═════ Data to process ═════

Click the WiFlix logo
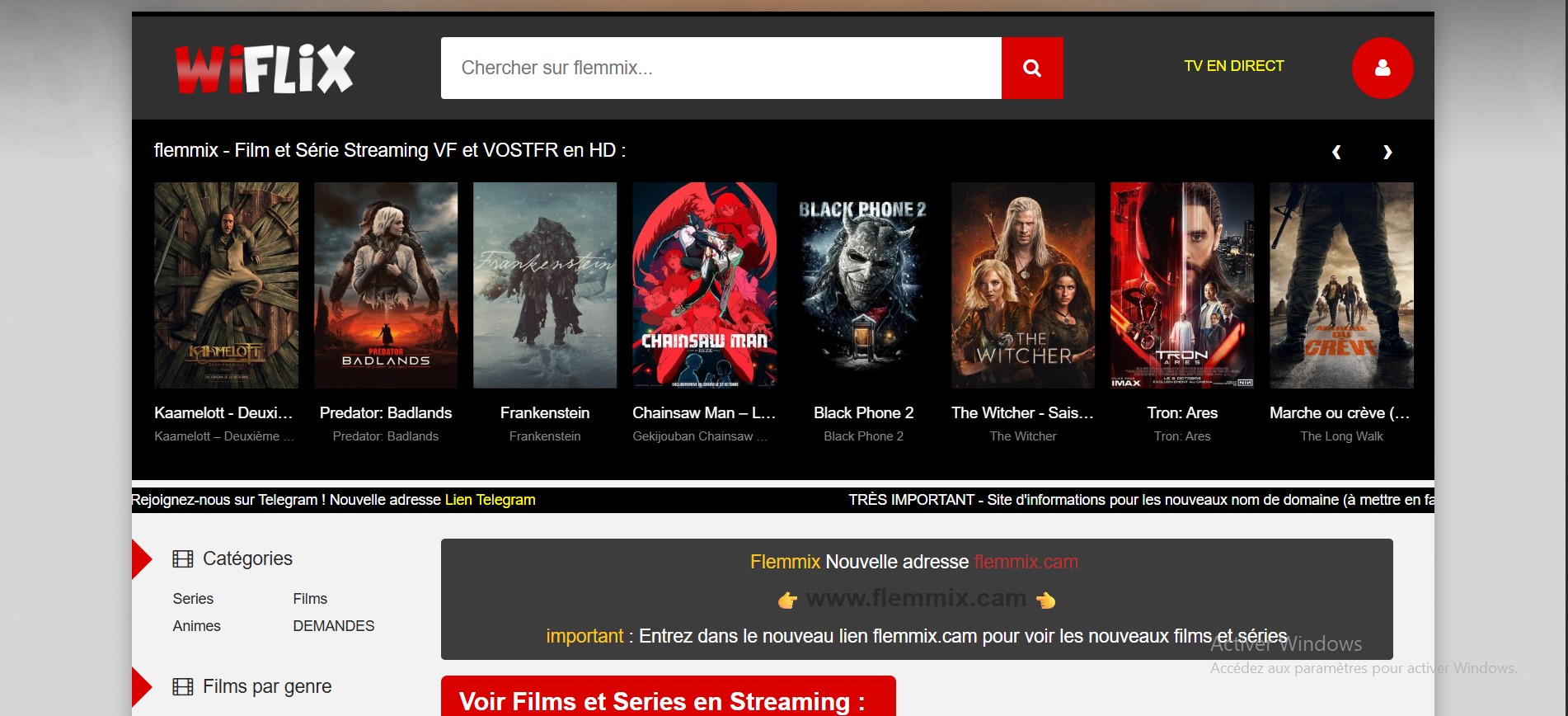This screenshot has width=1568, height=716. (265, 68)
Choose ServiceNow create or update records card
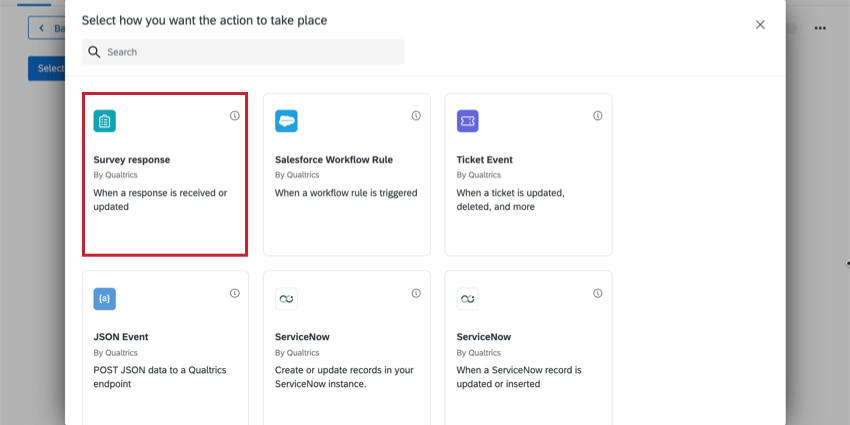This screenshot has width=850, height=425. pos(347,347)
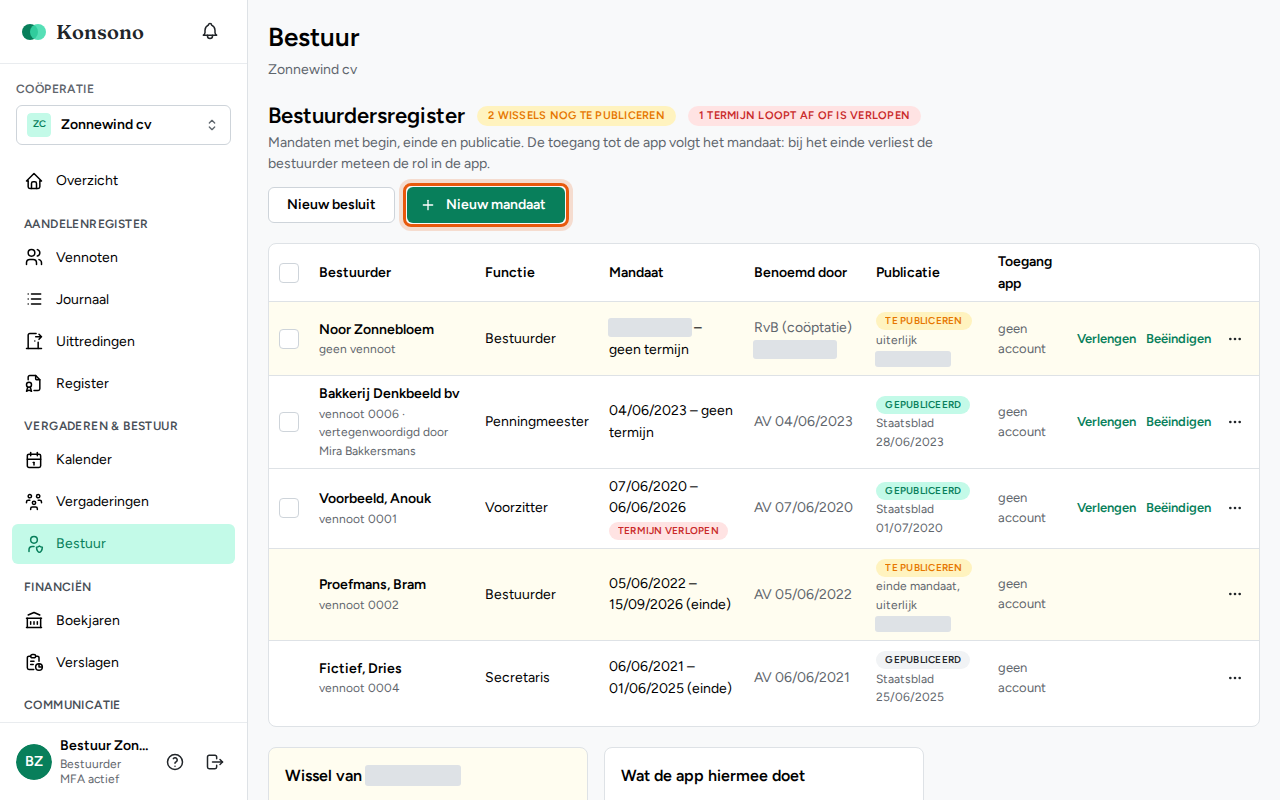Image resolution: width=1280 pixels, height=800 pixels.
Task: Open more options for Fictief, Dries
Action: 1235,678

═════

### Action item
Write the records out exactly, dropping every image.

### Solution for this exercise
Click the WiFlix logo
This screenshot has width=1568, height=716. (265, 68)
Choose ServiceNow create or update records card
This screenshot has width=850, height=425. pos(347,347)
Image resolution: width=1280 pixels, height=800 pixels.
Task: Open more options for Fictief, Dries
Action: 1235,678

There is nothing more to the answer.